**Consegna:**
Trascrivi senza modifiche il passo dell'articolo sull'inchiesta Sorella Sanità compreso tra "Il faccendiere di" e "per l’emergenza Coronavirus.", estremi inclusi.

**Testo estratto:**

Il faccendiere si è pentito. Agli occhi dei pm non è più un finto collaboratore pronto a dire qualsiasi cosa per avere dei benefici giudiziari.
Salvatore Manganaro vuota il sacco, davvero, e racconta tutto quello che sa sulla corruzione nella sanità in Sicilia.
Il faccendiere di Fabio Damiani, l’ex manager dell’Asp di Trapani ed ex capo della Centrale unica di committenza per la Regione Siciliana, nelle ultime settimane ha riempito pagine e pagine di verbali di interrogatorio. “Voglio dare un senso alla mia collaborazione e chiarire i punti oscuri” dice Manganaro, la gola profonda dell’inchiesta “Sorella Sanità”, l'operazione della Guardia di Finanza che a Maggio scorso in piena emergenza Covid ha portato agli arresti, tra gli altri, dell'ex manager dell'Asp di Trapani Fabio Damiani, e Antonio Candela, ex manager dell’Asp di Palermo e, al momento dell’arresto, coordinatore della struttura sanitaria regionale per l’emergenza Coronavirus.
Entrambi vanno a processo con giudizio immediato. Oltre ai due ex manager pubblici, a processo vanno i due presunti faccendieri, Salvatore Manganaro vicino a Damiani e Giuseppe Taibbi vicino a Candela, e poi per gli imprenditori: Salvatore Navarra della Pfe Spa, Crescenzo De Stasio della Siram, Ivan Turola della Fer.Co Srl, Francesco Zanzi e Roberto Satta della Tecnologie Sanitarie e Angelo Montisanti della Siram, nonché amministratore delegato della Sei Energia Scarl.

**Dati grezzi:**
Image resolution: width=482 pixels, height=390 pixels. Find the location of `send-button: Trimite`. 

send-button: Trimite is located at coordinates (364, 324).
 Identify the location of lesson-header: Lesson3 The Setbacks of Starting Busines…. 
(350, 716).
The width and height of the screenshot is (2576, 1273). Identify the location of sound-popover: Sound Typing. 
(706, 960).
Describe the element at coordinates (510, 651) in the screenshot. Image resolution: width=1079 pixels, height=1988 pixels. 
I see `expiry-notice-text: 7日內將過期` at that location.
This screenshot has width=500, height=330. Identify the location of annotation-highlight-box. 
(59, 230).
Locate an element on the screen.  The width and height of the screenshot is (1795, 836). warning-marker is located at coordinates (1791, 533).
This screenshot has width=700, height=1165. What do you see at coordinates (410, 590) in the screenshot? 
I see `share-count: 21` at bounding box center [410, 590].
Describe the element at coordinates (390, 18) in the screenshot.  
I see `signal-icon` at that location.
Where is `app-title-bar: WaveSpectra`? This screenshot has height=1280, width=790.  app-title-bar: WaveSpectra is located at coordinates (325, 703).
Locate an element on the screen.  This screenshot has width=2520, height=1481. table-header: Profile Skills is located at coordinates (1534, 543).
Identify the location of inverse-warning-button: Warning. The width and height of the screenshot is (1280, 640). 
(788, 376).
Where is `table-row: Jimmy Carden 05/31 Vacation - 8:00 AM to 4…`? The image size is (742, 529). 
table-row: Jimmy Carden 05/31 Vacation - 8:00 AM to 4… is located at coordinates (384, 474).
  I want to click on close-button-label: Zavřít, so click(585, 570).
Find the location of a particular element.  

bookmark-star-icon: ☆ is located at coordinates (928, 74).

**Soluzione:**
Il faccendiere di Fabio Damiani, l’ex manager dell’Asp di Trapani ed ex capo della Centrale unica di committenza per la Regione Siciliana, nelle ultime settimane ha riempito pagine e pagine di verbali di interrogatorio. “Voglio dare un senso alla mia collaborazione e chiarire i punti oscuri” dice Manganaro, la gola profonda dell’inchiesta “Sorella Sanità”, l'operazione della Guardia di Finanza che a Maggio scorso in piena emergenza Covid ha portato agli arresti, tra gli altri, dell'ex manager dell'Asp di Trapani Fabio Damiani, e Antonio Candela, ex manager dell’Asp di Palermo e, al momento dell’arresto, coordinatore della struttura sanitaria regionale per l’emergenza Coronavirus.